• [Your instructions]
Exactly the lines from the start of the data through the line containing "Select NA cell" should be output, with both ends kept and nothing added.

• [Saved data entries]
== Segment start ==

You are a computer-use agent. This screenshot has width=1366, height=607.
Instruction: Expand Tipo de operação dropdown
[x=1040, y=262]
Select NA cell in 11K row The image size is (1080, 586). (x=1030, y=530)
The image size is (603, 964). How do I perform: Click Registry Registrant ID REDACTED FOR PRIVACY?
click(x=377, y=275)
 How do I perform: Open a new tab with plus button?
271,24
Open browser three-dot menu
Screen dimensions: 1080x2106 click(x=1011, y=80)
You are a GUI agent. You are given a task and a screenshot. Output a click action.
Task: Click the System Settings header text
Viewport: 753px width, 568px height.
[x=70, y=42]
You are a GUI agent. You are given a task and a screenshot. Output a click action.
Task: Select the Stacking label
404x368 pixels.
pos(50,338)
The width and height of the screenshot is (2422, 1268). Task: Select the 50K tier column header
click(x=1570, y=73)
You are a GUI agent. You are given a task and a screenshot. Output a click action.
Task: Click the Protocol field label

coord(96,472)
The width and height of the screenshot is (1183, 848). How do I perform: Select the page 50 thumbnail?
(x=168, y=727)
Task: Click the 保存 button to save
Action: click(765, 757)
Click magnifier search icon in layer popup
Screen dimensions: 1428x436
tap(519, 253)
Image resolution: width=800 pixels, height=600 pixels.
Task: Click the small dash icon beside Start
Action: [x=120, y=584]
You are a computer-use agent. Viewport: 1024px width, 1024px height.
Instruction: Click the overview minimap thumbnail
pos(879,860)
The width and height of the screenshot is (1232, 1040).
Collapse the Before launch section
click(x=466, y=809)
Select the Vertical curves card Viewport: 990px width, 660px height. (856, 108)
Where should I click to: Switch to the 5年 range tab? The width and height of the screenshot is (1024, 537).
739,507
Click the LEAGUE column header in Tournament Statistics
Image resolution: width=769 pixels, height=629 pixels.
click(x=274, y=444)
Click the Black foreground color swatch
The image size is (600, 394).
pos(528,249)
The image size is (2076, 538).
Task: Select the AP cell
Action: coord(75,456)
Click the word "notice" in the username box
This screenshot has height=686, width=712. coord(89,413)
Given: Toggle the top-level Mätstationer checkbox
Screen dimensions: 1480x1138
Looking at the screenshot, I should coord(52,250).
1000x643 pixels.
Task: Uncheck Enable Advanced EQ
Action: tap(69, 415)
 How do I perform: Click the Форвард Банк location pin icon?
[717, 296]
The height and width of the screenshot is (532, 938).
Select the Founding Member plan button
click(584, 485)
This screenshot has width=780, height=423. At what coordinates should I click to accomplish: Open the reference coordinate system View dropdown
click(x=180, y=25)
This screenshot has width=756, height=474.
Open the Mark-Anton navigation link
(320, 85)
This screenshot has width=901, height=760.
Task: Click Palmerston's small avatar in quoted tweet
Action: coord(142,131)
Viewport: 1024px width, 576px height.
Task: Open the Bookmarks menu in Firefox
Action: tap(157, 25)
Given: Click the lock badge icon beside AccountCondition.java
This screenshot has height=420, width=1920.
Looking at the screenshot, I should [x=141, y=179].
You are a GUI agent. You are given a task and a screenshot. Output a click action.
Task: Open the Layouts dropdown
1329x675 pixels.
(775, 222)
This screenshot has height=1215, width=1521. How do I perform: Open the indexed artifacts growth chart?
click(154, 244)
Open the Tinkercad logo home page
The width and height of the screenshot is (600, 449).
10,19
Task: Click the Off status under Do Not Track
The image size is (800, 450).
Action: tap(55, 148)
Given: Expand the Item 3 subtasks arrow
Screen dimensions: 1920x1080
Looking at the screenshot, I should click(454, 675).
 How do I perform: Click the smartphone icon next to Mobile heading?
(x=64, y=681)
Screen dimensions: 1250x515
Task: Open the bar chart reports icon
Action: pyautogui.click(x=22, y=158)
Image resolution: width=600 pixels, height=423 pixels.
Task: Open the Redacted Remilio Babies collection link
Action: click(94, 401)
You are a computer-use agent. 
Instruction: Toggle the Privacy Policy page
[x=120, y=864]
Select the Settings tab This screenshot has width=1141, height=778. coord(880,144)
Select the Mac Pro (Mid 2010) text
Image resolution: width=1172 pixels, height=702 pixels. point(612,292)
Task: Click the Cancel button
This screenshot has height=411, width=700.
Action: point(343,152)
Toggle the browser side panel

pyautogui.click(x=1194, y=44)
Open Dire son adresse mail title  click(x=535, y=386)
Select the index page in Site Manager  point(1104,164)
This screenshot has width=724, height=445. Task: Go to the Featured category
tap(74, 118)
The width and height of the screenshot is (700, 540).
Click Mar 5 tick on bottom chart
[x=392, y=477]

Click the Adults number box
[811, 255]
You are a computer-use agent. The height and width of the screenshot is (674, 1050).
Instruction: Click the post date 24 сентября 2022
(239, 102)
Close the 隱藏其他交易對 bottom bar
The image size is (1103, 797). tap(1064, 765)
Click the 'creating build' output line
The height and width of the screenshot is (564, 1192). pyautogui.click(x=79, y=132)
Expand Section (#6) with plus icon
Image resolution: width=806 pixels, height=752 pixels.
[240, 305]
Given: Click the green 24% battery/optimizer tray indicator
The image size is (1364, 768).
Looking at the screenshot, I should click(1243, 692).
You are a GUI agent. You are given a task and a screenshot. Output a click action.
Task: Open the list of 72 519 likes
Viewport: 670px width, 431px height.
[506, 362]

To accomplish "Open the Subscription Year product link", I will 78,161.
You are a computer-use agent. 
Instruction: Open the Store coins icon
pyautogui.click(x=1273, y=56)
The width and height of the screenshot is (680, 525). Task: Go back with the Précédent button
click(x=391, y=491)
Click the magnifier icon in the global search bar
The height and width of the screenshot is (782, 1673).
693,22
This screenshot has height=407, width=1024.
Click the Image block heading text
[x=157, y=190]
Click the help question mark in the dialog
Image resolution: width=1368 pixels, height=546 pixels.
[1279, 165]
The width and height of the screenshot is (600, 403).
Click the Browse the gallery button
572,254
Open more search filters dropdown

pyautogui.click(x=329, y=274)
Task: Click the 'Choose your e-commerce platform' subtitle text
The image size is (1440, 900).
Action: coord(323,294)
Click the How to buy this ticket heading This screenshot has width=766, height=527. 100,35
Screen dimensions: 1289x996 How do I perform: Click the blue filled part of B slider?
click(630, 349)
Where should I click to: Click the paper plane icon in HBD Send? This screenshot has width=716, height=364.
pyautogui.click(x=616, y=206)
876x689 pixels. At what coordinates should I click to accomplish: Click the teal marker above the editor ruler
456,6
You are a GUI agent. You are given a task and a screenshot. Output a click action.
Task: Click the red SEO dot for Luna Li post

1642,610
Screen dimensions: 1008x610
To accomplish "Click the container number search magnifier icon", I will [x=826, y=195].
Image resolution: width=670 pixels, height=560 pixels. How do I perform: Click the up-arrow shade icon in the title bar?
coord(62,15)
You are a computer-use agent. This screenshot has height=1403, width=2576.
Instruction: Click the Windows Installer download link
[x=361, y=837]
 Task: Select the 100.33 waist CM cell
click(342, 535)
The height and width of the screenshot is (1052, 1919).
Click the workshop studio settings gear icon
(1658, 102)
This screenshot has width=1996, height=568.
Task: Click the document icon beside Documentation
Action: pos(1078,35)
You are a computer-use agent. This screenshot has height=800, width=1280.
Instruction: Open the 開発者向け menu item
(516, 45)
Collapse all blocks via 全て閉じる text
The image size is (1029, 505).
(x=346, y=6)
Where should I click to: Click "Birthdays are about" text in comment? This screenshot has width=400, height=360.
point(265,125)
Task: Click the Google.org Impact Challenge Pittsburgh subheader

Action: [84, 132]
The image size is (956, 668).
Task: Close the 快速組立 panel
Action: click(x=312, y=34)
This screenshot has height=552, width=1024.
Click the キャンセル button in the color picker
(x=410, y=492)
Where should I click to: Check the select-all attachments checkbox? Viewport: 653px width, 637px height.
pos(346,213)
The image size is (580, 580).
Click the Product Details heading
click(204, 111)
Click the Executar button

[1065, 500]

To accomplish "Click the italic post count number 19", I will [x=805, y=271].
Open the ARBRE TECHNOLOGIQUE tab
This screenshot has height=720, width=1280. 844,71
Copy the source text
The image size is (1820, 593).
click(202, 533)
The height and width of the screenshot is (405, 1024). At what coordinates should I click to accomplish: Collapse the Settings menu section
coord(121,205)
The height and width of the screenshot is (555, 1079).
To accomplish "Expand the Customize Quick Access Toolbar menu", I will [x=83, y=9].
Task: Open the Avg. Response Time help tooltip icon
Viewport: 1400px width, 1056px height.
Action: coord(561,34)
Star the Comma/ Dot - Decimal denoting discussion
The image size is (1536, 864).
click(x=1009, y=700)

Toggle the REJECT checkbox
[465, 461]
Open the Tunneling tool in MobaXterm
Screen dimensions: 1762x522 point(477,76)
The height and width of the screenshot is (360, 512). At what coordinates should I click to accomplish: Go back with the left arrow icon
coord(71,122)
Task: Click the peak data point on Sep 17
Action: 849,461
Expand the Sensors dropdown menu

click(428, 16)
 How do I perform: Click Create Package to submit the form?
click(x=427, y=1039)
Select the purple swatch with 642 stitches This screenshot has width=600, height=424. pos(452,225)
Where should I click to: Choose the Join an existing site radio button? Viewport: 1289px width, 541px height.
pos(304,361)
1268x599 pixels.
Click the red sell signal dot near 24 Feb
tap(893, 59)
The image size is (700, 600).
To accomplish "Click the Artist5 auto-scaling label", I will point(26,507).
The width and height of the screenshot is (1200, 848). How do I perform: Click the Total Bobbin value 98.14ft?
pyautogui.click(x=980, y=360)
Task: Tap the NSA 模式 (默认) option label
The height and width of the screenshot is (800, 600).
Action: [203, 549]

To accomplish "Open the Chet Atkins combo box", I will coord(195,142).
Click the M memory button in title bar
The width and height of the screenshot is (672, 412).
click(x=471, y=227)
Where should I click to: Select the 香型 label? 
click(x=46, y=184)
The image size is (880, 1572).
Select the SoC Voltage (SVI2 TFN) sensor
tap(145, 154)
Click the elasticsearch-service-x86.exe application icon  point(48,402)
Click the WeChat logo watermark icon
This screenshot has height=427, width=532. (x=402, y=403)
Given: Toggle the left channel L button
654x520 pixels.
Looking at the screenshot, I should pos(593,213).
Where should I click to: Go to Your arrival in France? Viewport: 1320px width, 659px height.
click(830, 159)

== Segment end ==

• [Output for this task]
You are a computer-use agent. This screenshot has width=1366, height=607.
Instruction: Expand Tipo de operação dropdown
[x=1040, y=262]
Select NA cell in 11K row The image size is (1080, 586). (x=1030, y=530)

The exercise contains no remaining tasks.